ACKNOWLEDGMENTS The writing of this book was facilitated by several grants from the Graduate School Research Committee of the University of Wisconsin- Madison, and I thank the Graduate School and the Committee members for their generosity. I am also sincerely grateful to my colleagues in the Department of Spanish and Portuguese for providing me with such a supportive and amenable environment in which to teach and write. In devising and completing this project, I ve benefited especially from the collaboration of Guillermina De Ferrari, Kathryn Sanchez, and Ksenija Bilbija. Portions of Chapters 1 and 2 of this book originally appeared in Iberoamericana 6.21 and Journal of Latin American Cultural Studies 17.1 respectively, and I reproduce them here with the kind permission of the editors there. I am also indebted, as the reader will quickly appreciate, to many scholars whose work I cite in the pages that follow. I especially thank those critics and researchers of crime fiction on whose information and insights I have relied time and again. Jorge Lafforgue and Jorge B. Rivera, Patricia Hart, Amelia Simpson, José F. Colmeiro, Joan Ramon Resina, Ilan Stavans, Hubert Pöppel, Renée Craig-Odders, and Persephone Braham are among my most obvious creditors. I owe a more longstanding debt to the professors who taught me as much as I could learn about what is and is not done with literature, and for their enduring inspiration, I thank Josefina Ludmer, Roberto González Echevarría, Diana Sorensen, and Carlos Alonso. My deepest gratitude is to my parents Valerie and John, who took me to the library to get all the Three Investigators novels and without whose many sacrifices I would never have met those professors. Finally, this book would be much poorer were it not for the hours of love and labor Courtney Lanz contributed to it.

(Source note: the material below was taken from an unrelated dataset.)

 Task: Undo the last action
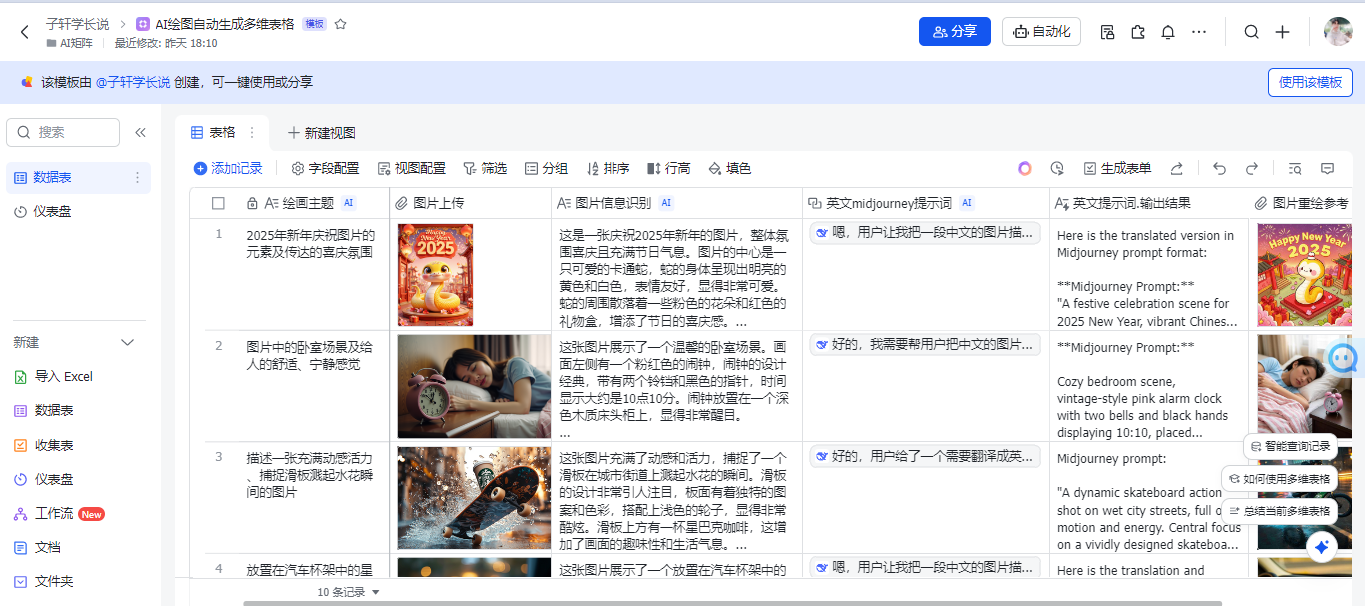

PREFACE: A NOTE ON TRANSLATIONS In what follows, I quote from published English-language translations whenever available, but otherwise translations from Spanish-language sources are my own. Occasionally I will modify the text of a published translation by inserting bracketed material present in the original Spanish but omitted or inconveniently altered in the English version. In my bibliography, I provide references for both Spanish-language editions and cited English-language translations. In my text, I refer to novels primarily by their original Spanish titles, providing translations in parentheses. When the titles given in parentheses are italicized or in quotation marks, in accordance with MLA format, this indicates a reference to a published translation. When a translation of a title appears in parentheses without italics or quotation marks, it indicates that the title translation is my own and that all citations from that text will refer to the original Spanish edition.